• _Problem to work on_
The records below must be output exactly, with no images carried over.

• _Available data_
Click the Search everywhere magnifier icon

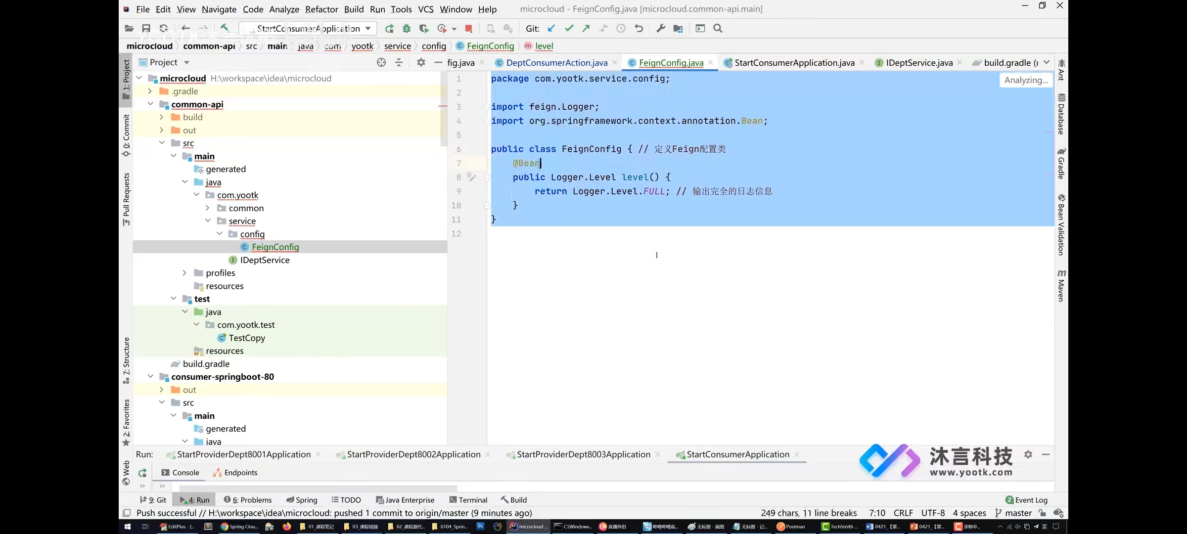718,28
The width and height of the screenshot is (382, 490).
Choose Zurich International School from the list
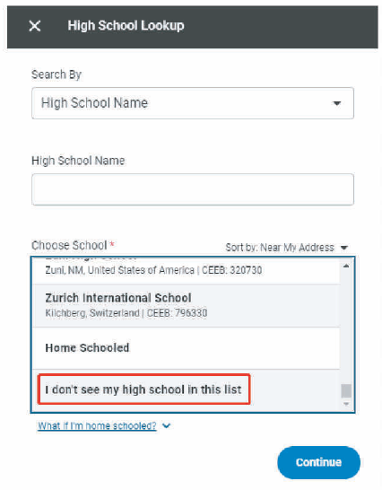[187, 306]
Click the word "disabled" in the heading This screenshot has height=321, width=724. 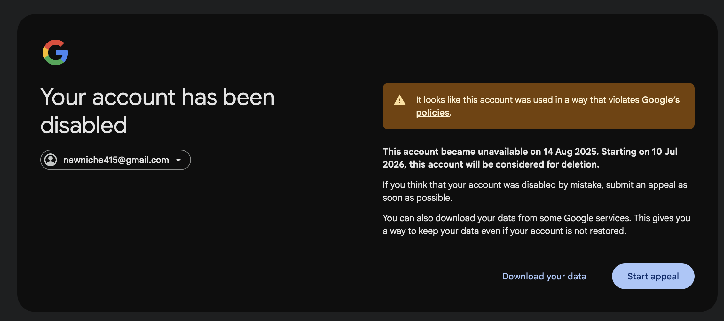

• _The completed task_
Click the Search everywhere magnifier icon

718,28
The width and height of the screenshot is (382, 490).
Choose Zurich International School from the list
[187, 306]
Click the word "disabled" in the heading This screenshot has height=321, width=724. 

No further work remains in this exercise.